A interpretação destes "novos instrumentos" cabe a cada leitor, uma vez que os líderes não fornecem mais pormenores que permitam adivinhar o seu significado.
Em declarações à imprensa no final da cimeira, o presidente do Conselho Europeu, Charles Michel, reconheceu que falar de "solidariedade financeira" era "sempre difícil" para os países da UE, mas que era possível chegar a acordo sobre questões controversas, como provou a discussão acesa que precedeu o fundo de recuperação de 750 mil milhões de euros de 2020.
Esta solidariedade financeira, disse, deve ser acompanhada de "reformas estruturais" para garantir "mais confiança" entre as capitais e ser bem sucedida.

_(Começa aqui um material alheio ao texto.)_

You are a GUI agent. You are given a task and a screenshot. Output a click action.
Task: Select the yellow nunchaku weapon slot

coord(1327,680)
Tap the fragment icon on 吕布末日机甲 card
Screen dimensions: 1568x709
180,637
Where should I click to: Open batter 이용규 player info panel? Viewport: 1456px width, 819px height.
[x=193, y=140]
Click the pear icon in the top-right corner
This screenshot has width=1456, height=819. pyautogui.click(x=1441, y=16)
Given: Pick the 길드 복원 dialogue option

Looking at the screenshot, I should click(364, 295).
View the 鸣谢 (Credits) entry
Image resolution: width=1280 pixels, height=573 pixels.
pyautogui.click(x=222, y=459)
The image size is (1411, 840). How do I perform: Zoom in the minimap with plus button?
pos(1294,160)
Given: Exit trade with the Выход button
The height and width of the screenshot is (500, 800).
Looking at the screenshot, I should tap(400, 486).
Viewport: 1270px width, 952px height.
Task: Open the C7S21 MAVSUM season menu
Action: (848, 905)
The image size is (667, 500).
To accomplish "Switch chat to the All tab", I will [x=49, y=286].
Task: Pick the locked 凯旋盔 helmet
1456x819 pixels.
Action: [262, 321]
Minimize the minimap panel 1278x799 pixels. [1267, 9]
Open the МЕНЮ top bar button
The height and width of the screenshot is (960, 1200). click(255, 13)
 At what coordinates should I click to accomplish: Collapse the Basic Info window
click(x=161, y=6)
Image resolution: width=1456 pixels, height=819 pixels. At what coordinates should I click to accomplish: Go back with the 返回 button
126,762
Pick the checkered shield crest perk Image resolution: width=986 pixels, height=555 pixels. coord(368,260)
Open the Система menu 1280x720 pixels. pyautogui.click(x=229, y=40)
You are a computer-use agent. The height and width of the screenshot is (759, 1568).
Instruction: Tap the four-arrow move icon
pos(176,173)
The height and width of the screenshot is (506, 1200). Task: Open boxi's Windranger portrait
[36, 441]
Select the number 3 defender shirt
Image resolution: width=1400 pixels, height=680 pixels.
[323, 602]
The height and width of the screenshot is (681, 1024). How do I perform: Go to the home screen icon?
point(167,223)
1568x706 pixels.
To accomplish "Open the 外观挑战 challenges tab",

Ursula von der Leyen, que está prestes a iniciar um novo mandato de cinco anos como presidente da Comissão Europeia e que tem a tarefa de tornar o "novo acordo de competitividade" uma realidade no terreno, afirmou que os investimentos públicos e privados devem ser conjugados.
Se há domínios em que é "muito melhor" mobilizar fundos à escala da UE, "então podemos discutir a forma de os financiar", afirmou, sem mencionar a dívida conjunta.
"A utilização de instrumentos inovadores para melhorar a produtividade na União Europeia conduz a um maior espaço fiscal para os nossos Estados-membros", afirmou. "Portanto, é um ganho, não uma perda".